▶ [Tasks to perform]:
A. According to the microfiltration text, what is the range of the microfiltration pore size?
B. Reproduce verbatim the part of the microfiltration text starting at "Based on more" and ending at "Hydrophilic material (water-loving)".

***** Excerpted text *****

Microfiltration

Within water treatment, there are several filtration techniques. These are separated into four ranges, which are microfiltration, ultrafiltration, nanofiltration, and reverse osmosis. It is the rejection rate that sets the filtration ranges apart. MF separates the largest particles, whereas reverse osmosis separates the smallest particles. Therefore, MF is an excellent range to consider if you do not know your exact liquid filtration needs.

Many industries heavily use MF to concentrate, purify, and separate macromolecules. It can separate large suspended solids, such as bacteria, fat globules, and colloids. Smaller particles and dissolved solids are not retained unless they are coagulated. MF can both be used for pretreatment before other filtration applications within nanofiltration or reverse osmosis to protect the sensitive membranes and posttreatment after conventional filtration methods. 

Microfiltration is performed by a microfilter membrane. It is a pressure-driven technology, meaning that no chemicals are needed to separate the particles. Thus, it is a future-proof technology ensuring a cleaner future. A feed stream enters the membranes, and a feed pump triggers pressure, which will start the microfiltration process. This will separate the feed stream into two new streams, being the permeate and the retentate. The permeate is filtered liquid, which can pass through the porous microfilter membrane barrier. The retentate is concentrated feed water, consisting of particles retained by the microfilter membrane barrier.

Microfilter membranes can be produced of organic materials such as polysulfone, cellulose acetate, polyimide, or polycarbonate or inorganic materials such as zirconia, titania, or silicon carbide. Previously, polymeric microfilter membranes were preferred due to their low capital expenditure. Yet, the balance is flipping as ceramic membranes possess a much higher degree of chemical, mechanical, and thermal strength. This enables ceramic membranes to withstand microfiltration processes with aggressive fluids.

It is the membrane’s pore size that defines the size of particles that are retained. 

The microfiltration pore size is within the range of 0.1-10 µm. Within this filtration range, bacteria, fat globules, and colloids are retained. Smaller particles can pass through the membrane surface. Because the microfilter membrane has a relatively large pore size structure, it requires low pressure to force purification. Thus, the solution requires low energy, making it a low-cost solution.

The membranes and the membrane filtration system can be customized, ensuring the most effective solution to match your filtration needs. 

Based on more than 20 years of experience in water filtration, we have developed a state-of-the-art ceramic membrane. The ceramic membrane has some unique properties, including:

• Highest flux for any membrane material
• Chemically inert pH 0-14
• Thermally resistant up to 800 ˚C
• Hydrophilic material (water-loving)
• Abrasive feeds
• Low power usage and low pressure
• Long membrane life
• Low OPEX and low total cost of ownership

Microfiltration is ideal for water and wastewater treatment. The LiqTech membrane is employed in many large-scale industrial applications within various industries such as pool and spa, oil and gas, power plants, marine, food and beverage, and dairy.

Within water treatment, the technology is used to deliver clean water. Within wastewater treatment, the technology is used to run cleaner and compliant operations by removing harmful elements from wastewater streams.

***** Data to examine *****

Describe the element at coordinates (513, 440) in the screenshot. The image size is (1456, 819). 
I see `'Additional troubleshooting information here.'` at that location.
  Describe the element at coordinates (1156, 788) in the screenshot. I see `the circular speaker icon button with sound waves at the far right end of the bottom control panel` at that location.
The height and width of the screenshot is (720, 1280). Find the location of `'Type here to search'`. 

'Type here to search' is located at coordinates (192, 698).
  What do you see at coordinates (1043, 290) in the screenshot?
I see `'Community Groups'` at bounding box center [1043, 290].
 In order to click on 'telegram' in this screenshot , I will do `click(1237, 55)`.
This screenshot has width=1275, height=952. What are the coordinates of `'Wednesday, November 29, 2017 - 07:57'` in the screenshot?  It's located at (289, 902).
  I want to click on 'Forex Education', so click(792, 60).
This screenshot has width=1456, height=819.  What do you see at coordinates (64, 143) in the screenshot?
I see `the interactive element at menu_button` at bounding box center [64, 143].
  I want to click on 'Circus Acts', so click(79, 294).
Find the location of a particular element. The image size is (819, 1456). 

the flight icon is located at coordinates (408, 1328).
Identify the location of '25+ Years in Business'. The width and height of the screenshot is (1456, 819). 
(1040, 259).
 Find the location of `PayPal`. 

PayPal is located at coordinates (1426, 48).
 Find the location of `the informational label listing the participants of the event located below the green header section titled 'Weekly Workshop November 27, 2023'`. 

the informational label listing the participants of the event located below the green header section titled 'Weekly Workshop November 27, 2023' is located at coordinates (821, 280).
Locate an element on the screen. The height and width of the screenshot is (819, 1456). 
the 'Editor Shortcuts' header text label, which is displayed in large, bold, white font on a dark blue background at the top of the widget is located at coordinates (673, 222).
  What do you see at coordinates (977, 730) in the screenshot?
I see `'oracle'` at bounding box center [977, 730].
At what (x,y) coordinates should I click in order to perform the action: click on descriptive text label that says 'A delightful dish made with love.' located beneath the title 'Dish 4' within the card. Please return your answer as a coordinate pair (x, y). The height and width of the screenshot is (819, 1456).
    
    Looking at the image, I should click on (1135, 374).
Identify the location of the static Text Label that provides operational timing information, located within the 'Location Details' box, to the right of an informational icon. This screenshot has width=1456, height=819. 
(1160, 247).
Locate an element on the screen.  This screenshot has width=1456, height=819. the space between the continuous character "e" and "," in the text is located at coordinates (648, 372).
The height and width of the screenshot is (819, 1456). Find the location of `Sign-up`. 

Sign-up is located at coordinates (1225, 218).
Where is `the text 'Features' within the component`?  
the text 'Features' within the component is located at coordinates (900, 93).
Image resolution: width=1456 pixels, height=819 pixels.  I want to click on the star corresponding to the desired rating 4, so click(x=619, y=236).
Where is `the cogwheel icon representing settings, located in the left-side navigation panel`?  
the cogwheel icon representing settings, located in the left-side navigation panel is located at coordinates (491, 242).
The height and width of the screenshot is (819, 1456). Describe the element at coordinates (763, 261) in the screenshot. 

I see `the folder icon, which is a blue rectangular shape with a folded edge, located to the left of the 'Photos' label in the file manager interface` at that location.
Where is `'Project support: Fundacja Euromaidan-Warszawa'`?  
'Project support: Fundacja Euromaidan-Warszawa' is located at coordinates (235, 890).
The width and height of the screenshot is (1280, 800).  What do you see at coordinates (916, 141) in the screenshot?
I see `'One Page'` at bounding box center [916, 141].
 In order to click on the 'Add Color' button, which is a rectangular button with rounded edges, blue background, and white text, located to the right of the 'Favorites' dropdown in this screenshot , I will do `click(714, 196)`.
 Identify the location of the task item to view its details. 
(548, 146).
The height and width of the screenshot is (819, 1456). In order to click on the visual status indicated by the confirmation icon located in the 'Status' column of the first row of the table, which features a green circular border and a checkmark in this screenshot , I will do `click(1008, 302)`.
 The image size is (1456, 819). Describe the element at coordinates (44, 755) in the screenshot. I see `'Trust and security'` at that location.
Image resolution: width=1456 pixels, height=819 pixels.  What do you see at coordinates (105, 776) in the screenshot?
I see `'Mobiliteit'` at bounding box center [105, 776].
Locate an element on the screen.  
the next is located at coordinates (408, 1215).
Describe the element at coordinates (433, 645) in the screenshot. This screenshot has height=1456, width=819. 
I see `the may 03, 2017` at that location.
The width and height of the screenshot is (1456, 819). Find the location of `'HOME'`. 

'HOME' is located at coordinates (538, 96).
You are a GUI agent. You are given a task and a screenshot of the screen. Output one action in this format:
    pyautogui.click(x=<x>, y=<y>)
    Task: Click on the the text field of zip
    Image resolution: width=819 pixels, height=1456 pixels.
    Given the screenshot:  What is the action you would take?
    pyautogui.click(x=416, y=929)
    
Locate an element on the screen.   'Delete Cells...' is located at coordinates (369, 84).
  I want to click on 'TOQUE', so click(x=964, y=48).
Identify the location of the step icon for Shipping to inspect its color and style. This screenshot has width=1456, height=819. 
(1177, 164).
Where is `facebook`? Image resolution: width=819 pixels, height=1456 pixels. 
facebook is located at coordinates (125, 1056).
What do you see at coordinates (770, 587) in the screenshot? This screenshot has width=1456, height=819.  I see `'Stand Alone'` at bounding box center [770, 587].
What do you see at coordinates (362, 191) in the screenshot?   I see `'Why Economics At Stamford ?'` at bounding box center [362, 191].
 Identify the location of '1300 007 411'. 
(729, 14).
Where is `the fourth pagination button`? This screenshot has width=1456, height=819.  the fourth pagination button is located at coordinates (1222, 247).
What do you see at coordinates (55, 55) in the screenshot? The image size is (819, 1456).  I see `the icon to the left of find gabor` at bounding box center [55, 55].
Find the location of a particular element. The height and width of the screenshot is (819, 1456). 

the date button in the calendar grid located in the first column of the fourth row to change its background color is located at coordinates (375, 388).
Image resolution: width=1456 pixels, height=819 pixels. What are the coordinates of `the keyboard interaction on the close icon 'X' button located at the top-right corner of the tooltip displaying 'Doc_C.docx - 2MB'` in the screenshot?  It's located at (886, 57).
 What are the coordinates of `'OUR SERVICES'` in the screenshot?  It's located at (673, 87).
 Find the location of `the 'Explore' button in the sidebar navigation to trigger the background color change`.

*****

▶ [Responses by item number]:
A. 0.1-10 µm

B.
Based on more than 20 years of experience in water filtration, we have developed a state-of-the-art ceramic membrane. The ceramic membrane has some unique properties, including:

• Highest flux for any membrane material
• Chemically inert pH 0-14
• Thermally resistant up to 800 ˚C
• Hydrophilic material (water-loving)